Q: What practical solutions/strategies does Reinventing Water and Wastewater Systems present for improving water sanitation?
A: Dealing with sanitation issues involves many of the same pathways for improvement as touched upon in question two above. However, sanitation technology tends to be more complex and a system’s operation is more challenging. Compared to water, sanitation technological advances are faster moving and require more technical sophistication to implement.
To install a sanitary sewer system requires significant capital, a major challenge for developing countries with enormous infrastructural demands and limited investment capability. This is especially difficult given the imperative to connect the enormous number of households who currently are not connected.
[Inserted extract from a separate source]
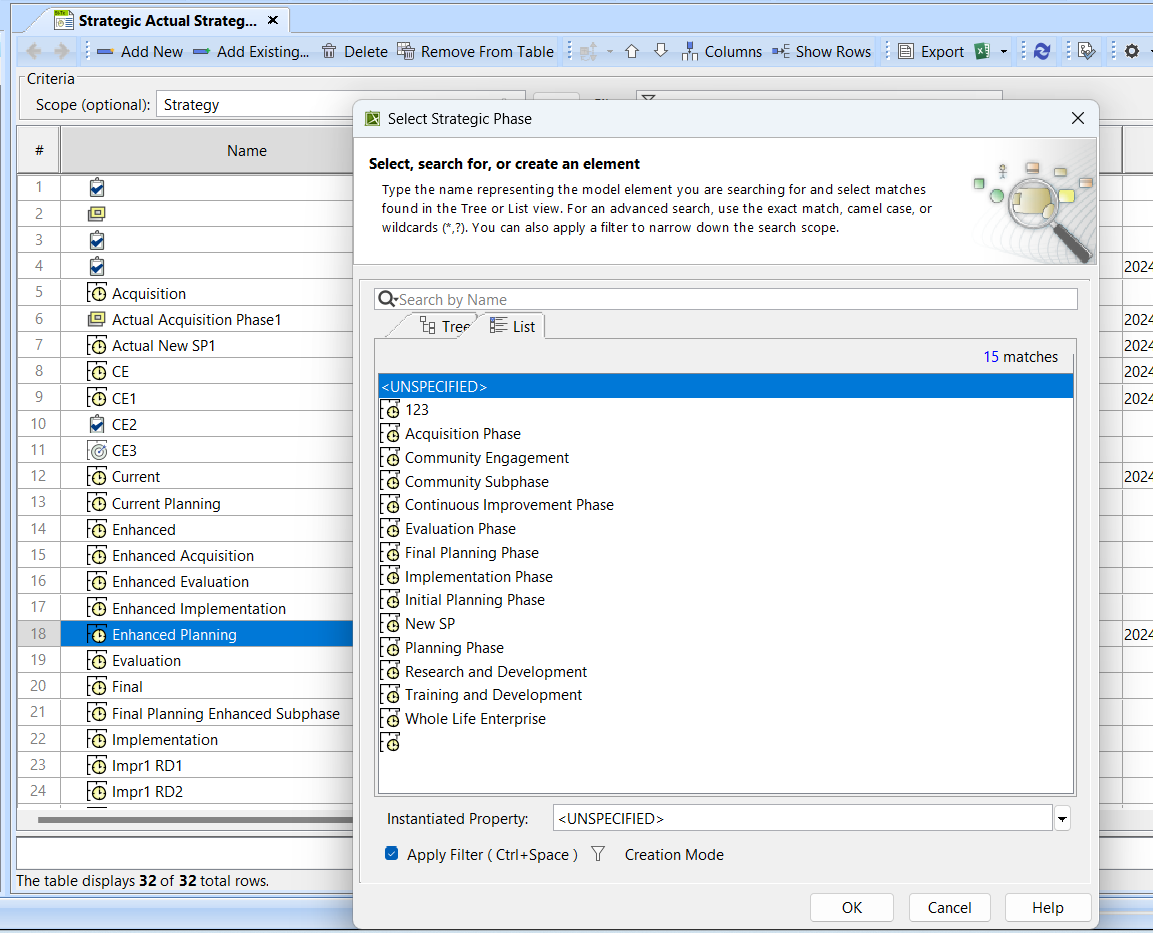Open the Excel export dropdown arrow

point(1004,52)
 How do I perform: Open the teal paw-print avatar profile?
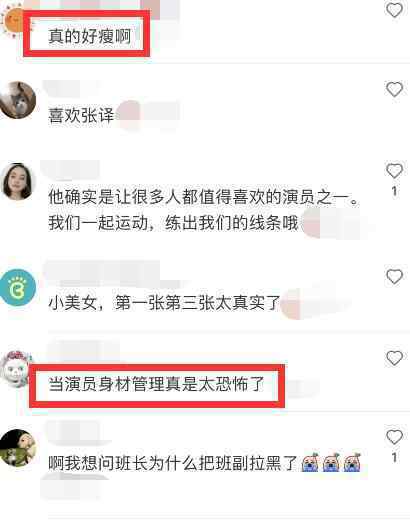point(17,287)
It seems clear that public-private partnerships offer a reasonable solution to fund and manage systems. Of course, care always must be taken to ensure clear contractual arrangements and to practice careful oversight. The book offers several case studies and practical advice.
Q: The book demonstrates that the privatization of water delivery and wastewater treatment facilities results in a higher possibility for success, what factors do you believe attributes to this outcome?
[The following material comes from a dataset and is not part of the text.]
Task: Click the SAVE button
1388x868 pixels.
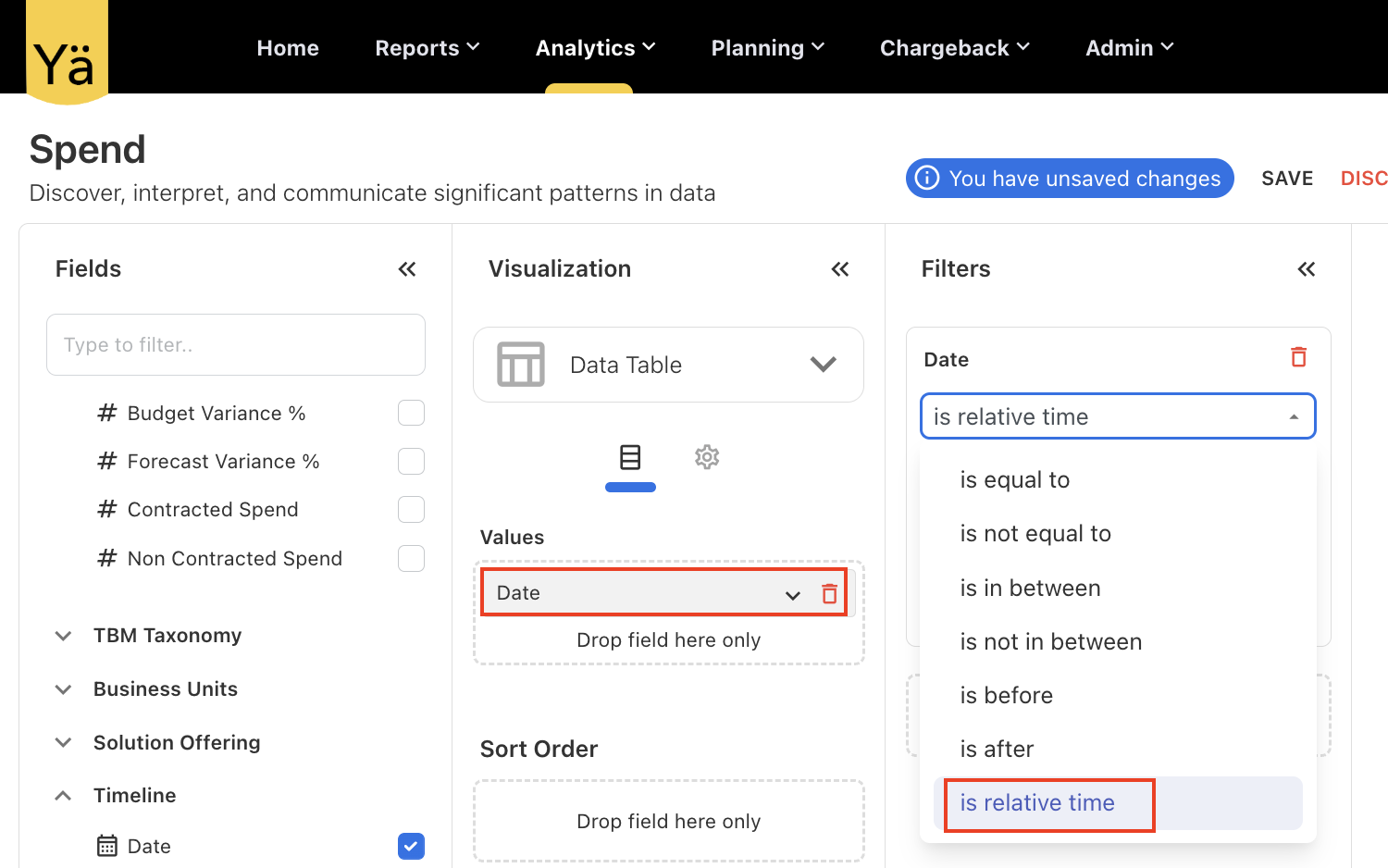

A: Two major factors contribute to the successful performance of public-private operations: incentives and competition. Direct rewards for good performance are inherent in for-profit enterprises that financially can motivate managers. On the other hand, inadequate performance can penalize managers and employees as well as threatening the existence of the enterprise itself. Additionally, the private sector typically has fewer constraints on rewarding good employee performance or penalizing poor performance.
Injecting competition in water markets is an important device in achieving better market outcomes. Government operated water departments or regulated private utilities are in a pure monopoly environment. Public-private arrangements can inject competition in the bidding for contracts that can lead to lower costs and higher quality service.
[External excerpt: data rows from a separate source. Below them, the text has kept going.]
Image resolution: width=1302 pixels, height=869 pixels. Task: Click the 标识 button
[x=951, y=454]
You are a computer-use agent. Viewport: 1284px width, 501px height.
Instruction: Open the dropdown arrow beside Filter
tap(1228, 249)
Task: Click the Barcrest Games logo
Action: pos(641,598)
There are other favorable factors as well. Private capital financing can reduce the strain on government in raising investment funds in the face of many capital budget demands. As environmental rules grow stricter, the burden of meeting rising standards can be shifted to the private operator. In wastewater treatment, economics of scale are evident. A multi-operation private organization can initiate and transfer the latest technology and service many utilities at a reasonable cost.
Q: What is the most valuable lesson learned from producing this book?
A: Many nations can benefit by utilizing private producers or by restructuring operations by invoking private sector principles if the environmental conditions for success can be introduced and enforced. The immediate concern for developing countries is to connect residents as quickly as possible to a piped system of safe water. All countries are striving for both safe and clean water at an affordable cost. Since the technology associated with wastewater is more complex and more rapidly changing, private sector involvement would likely more forward more rapidly for that operation compared to the more technically simple and staple water treatment process.
Public water and wastewater utilities, in contemplating alternative delivery options that more efficiently meet their and their customers’ needs, might derive some lessons by examining experiences of variously organized utilities in the world. Potentially large improvements may be achieved in public systems.
Our book attempts to give insight into these experiences as well as giving examples of state-of-the-art techniques for achieving higher efficiencies in water infrastructure facilities through reengineering, improved technologies, and quality benchmarking.